---------- Text excerpt ----------

That was 6 days ago.  (I’m considering whether or not to post a photo so you can see the extent of it).

This afternoon I walked in to rest a bit–even hoping to get a quick nap.  The thought came to me, “My room shouldn’t be so messy.”

The problem wasn’t the thought, it’s that I believed it. My mind went on a field day, and the usual reactions in my body followed suit.  Forget the nap; I was momentarily lost in monkey-mind hell:

“I should clean this room.  It’s been way too long. I can’t even walk in here. What is wrong with me? I’m doing too much.  It just reflects inner chaos.  It’s bad Feng Shui—no wonder I feel tired.  It’s an energy drain.  I’m going to get sick.  What’s wrong with me?  Why can’t I get it together?  I can’t be a spiritual teacher when I don’t take time to create peace and order in my own room. Yada, Yada, Yada….”

Then I went to a VERY spiritual place.

I began to observe my thinking.

And then I went even further than just observing–to the part you don’t hear too much about–the part I find to be the most spiritual of all.

I let my mind take a second look at its scary stories, within a safe structure.

----------

● Your objective
Write out the passage about the messy room word for word from "Then I went to" to "spiritual of all.". Nothing in the material that follows affects this work.

---------- Stored data ----------

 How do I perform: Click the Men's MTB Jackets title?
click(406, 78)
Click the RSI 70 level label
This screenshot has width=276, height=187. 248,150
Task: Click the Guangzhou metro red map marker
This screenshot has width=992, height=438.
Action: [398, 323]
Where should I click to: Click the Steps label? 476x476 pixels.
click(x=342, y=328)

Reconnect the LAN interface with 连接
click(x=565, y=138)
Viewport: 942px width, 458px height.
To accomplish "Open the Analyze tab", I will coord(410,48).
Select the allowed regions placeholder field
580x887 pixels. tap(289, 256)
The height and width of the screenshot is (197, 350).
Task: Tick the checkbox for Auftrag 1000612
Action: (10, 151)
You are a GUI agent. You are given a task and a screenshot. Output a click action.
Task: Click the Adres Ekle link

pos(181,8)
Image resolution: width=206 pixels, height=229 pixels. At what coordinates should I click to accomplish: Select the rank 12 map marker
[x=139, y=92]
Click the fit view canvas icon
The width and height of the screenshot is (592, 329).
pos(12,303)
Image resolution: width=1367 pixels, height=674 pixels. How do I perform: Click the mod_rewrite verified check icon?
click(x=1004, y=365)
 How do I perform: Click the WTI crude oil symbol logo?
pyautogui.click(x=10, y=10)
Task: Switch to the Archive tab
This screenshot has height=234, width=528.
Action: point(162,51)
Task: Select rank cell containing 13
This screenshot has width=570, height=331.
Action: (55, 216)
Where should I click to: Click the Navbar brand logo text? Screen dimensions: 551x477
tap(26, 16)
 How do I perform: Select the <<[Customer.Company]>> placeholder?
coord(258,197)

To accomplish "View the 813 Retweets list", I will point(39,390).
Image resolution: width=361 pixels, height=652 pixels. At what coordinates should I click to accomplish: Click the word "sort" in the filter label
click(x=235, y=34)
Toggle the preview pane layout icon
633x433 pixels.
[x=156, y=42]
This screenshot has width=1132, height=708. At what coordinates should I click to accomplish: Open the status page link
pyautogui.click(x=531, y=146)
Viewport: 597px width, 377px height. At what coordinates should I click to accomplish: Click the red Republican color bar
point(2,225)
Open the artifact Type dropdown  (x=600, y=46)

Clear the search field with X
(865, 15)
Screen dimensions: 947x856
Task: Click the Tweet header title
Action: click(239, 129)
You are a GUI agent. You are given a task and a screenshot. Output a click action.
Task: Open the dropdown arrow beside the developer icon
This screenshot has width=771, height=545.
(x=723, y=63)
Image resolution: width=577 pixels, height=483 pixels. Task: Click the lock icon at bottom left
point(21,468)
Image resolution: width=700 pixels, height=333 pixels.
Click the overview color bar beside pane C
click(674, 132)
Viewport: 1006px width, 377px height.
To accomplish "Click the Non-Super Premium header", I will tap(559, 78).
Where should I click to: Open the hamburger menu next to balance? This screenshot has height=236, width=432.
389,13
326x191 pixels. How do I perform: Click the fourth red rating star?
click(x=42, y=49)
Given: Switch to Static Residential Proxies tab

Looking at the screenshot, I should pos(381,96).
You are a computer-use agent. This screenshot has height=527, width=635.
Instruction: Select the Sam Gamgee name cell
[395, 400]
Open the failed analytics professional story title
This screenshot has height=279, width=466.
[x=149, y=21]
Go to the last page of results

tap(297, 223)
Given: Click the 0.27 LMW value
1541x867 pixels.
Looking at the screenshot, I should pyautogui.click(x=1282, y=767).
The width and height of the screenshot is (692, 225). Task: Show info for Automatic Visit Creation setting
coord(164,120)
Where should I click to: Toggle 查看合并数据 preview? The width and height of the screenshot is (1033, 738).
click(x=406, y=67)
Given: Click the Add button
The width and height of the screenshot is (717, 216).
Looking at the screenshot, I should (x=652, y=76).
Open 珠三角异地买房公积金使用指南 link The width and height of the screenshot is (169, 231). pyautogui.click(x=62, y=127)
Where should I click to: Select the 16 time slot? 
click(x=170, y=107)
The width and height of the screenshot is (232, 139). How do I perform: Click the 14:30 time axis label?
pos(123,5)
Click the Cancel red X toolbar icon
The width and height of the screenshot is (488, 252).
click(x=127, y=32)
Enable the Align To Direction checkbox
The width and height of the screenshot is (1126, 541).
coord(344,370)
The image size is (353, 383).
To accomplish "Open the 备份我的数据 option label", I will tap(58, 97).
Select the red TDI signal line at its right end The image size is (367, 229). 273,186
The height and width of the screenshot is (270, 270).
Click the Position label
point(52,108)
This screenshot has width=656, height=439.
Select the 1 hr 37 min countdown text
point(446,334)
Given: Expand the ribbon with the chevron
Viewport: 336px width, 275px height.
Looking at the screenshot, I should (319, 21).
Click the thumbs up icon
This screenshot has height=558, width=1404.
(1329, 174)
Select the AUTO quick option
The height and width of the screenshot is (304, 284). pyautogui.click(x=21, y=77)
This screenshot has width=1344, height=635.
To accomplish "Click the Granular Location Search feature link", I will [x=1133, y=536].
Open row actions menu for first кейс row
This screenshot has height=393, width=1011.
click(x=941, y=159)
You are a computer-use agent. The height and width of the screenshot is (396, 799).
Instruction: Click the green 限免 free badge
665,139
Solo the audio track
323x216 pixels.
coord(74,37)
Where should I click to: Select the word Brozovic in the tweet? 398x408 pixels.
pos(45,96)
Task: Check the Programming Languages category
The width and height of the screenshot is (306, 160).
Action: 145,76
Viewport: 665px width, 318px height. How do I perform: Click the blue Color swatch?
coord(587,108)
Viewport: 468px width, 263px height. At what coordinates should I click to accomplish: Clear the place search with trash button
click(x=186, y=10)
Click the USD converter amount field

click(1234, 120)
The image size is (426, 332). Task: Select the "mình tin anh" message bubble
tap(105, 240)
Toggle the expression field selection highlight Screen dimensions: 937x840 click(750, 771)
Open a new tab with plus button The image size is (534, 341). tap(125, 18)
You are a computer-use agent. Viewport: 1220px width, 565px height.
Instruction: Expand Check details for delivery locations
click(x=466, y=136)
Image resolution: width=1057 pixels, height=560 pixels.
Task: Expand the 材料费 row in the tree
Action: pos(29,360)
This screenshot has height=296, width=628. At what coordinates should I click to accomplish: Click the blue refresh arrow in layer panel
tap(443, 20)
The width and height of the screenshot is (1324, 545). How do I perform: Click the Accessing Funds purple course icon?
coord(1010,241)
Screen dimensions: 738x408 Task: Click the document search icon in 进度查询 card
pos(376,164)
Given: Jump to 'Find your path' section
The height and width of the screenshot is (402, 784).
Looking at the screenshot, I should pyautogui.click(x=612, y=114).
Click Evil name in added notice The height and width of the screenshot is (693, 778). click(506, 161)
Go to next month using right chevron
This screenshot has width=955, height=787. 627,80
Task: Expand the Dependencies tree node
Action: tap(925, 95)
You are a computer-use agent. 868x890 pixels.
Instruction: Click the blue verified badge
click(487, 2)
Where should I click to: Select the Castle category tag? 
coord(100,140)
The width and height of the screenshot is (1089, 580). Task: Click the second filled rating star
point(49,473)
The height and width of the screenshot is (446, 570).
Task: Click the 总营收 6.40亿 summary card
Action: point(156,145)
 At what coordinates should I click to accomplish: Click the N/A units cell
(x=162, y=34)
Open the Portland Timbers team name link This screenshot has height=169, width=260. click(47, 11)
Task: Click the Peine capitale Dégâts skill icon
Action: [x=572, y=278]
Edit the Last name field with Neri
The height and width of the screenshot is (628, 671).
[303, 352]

----------

● Reply to the task
Then I went to a VERY spiritual place.

I began to observe my thinking.

And then I went even further than just observing–to the part you don’t hear too much about–the part I find to be the most spiritual of all.